Fractional Differencing¶

Fractional differencing (FFD) produces stationary time series while preserving long-range memory — the key insight from De Prado (2018, Chapter 5). Standard first-differencing (d=1) achieves stationarity but destroys predictive signal; fractional differencing finds the minimum d that passes stationarity tests.

Use the Book Guide for the surrounding Chapter 9 workflow and the case-study files that use FFD in production pipelines.

Use this page when you need stationary inputs but do not want to destroy the predictive structure in price series with full differencing.

The Memory-Stationarity Tradeoff¶

Differencing Degree	Stationarity	Memory Preserved	ML Utility
d = 0 (original)	Non-stationary	100%	Poor (unit root)
0 < d < 0.5	May be stationary	High	Optimal zone
d = 0.5	Borderline	Moderate	Acceptable
d = 1 (first diff)	Stationary	~0%	Poor (signal lost)

The goal: find the smallest d where the ADF test rejects the null hypothesis of a unit root (p-value < 0.05).

Core Functions¶

`ffdiff` — Apply Fractional Differencing¶

from ml4t.engineer.features.fdiff import ffdiff

# As a Polars expression (chainable)
result = df.with_columns(
    ffdiff("close", d=0.4, threshold=1e-5).alias("close_ffd")
)

# Or on a Series directly
ffd_series = ffdiff(df["close"], d=0.4)

Parameters:

Parameter	Type	Default	Description
`close`	`pl.Series \\| pl.Expr \\| str`	required	Price series or column name
`d`	`float`	required	Differencing degree (0 to 2)
`threshold`	`float`	`1e-5`	Minimum weight magnitude (truncation)
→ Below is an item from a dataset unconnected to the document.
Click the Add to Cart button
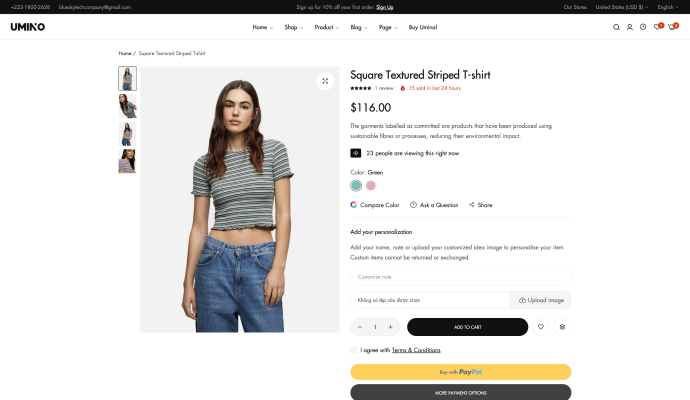Image resolution: width=690 pixels, height=400 pixels. (x=467, y=327)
How it works: FFD applies a weighted sum of lagged values where weights are derived from the fractional binomial expansion. Weights decay geometrically, and the threshold parameter truncates negligibly small weights for efficiency. Weights are cached via @lru_cache and the inner loop is Numba-accelerated.
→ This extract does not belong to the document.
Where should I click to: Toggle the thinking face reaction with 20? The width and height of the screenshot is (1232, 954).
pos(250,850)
`find_optimal_d` — Find Minimum Stationary d¶

from ml4t.engineer.features.fdiff import find_optimal_d

result = find_optimal_d(
    close=df["close"],          # Must be a pl.Series (not Expr)
    d_range=(0.0, 1.0),        # Search range
    step=0.01,                  # Step size (finer = slower)
    adf_pvalue_threshold=0.05,  # ADF significance level
)

print(result)
# {"optimal_d": 0.35, "adf_pvalue": 0.023, "correlation": 0.97}

Returns a dict with:

Key	Description
`optimal_d`	Smallest d passing ADF test
`adf_pvalue`	ADF p-value at optimal d
`correlation`	Correlation between original and FFD series

A high correlation (>0.90) means most of the predictive information is preserved.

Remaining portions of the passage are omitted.